The problem is: it is there! And in 9 out of 10 cases, the sentence could have been written better. Tossing “was” into a sentence relieves the writer of working at making the sentence more interesting. Let me show you what I mean with a few examples.
2- Mary, a beautiful girl, lived in the house next door. Marginally better, and we nuked “was,” but the sentence is still bland and doesn’t accomplish much.
3- I often caught sight of Mary, the beautiful girl next door. Still better, and we get a hint about the observer. But it needs a little more work to be “good.”
4- I saw my beautiful neighbor, Mary, seventeen times yesterday. Now we’re on the trail of an actual story!
Let’s try a couple more.
B- The murder weapon? A .38 special. Like Joe’s. His hand fit it like a glove. Better, but the glove cliche’ is… I dunno… meh.

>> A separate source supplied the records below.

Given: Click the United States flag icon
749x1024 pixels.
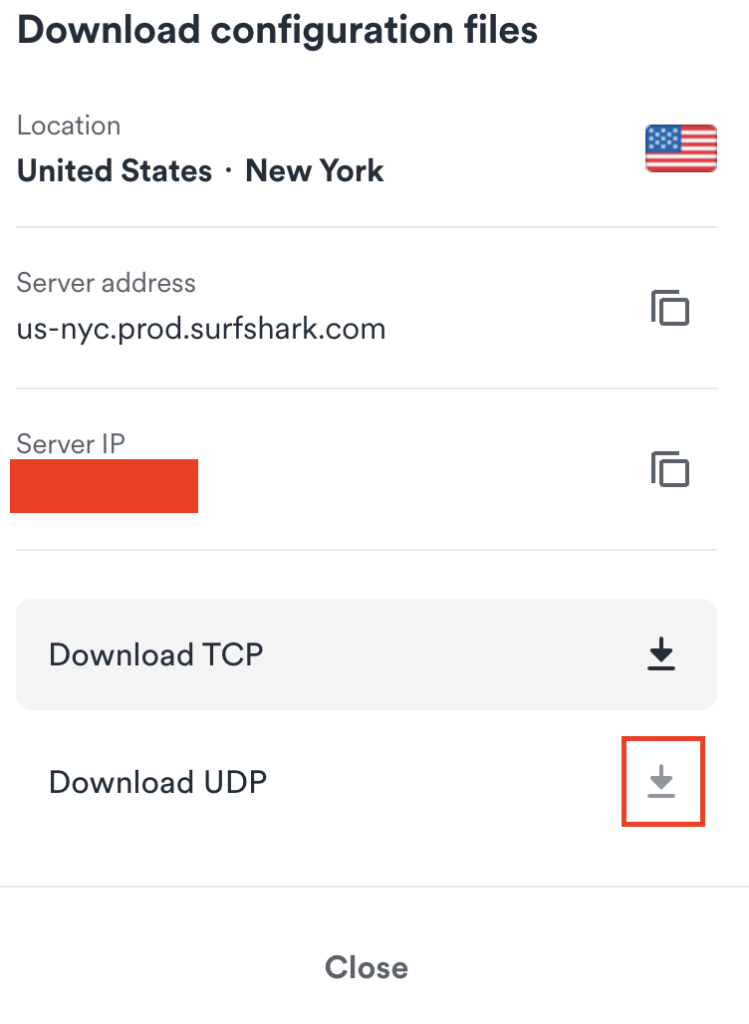Looking at the screenshot, I should [x=681, y=147].
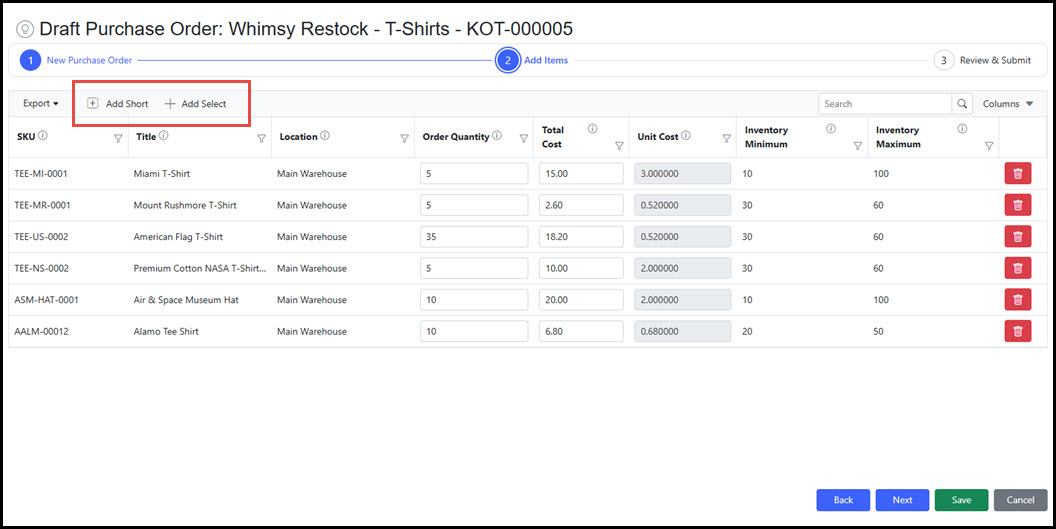Open the SKU column filter
The width and height of the screenshot is (1056, 529).
point(118,139)
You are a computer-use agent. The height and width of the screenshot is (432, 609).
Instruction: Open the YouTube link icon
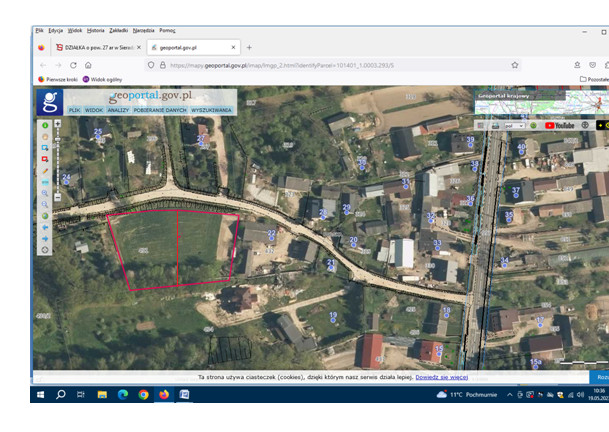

C- The murder weapon? A .38 special. Joe instinctively wrapped his hand around his own. Not only did we lose the “was,” we added action.
So, how important is this “was” business? It’s as important as you wish to make it. Consider scanning something you’ve written, and highlight every instance of “was.” Then, go back and see if you can “write around” the word. Revise the sentence until it doesn’t need the damn thing. I’m willing to bet a week’s pay that the sentence without “was” is better. And 9 times out of 10, I’ll be right. Imagine having odds like that in Vegas!
What about the rest of the stative verbs (is, were–any form of “to be”)? It’s the same issue, just on a different scale. If you only tackle “was” you’ll solve 90% of the problem. Do the anti-was revisions often enough, and they’ll become automatic. For now, however, try using the word as a warning flare: Look Here, dammit! Here’s your chance to write something interesting. Someone once said a good writer can figure out how to put a surprise on every page. Why not start with the Was Warning Flares?
Pay attention to those them, then do something about ’em, and your writing will improve. I absolutely guarantee it!
Next up: Readers as conspirators.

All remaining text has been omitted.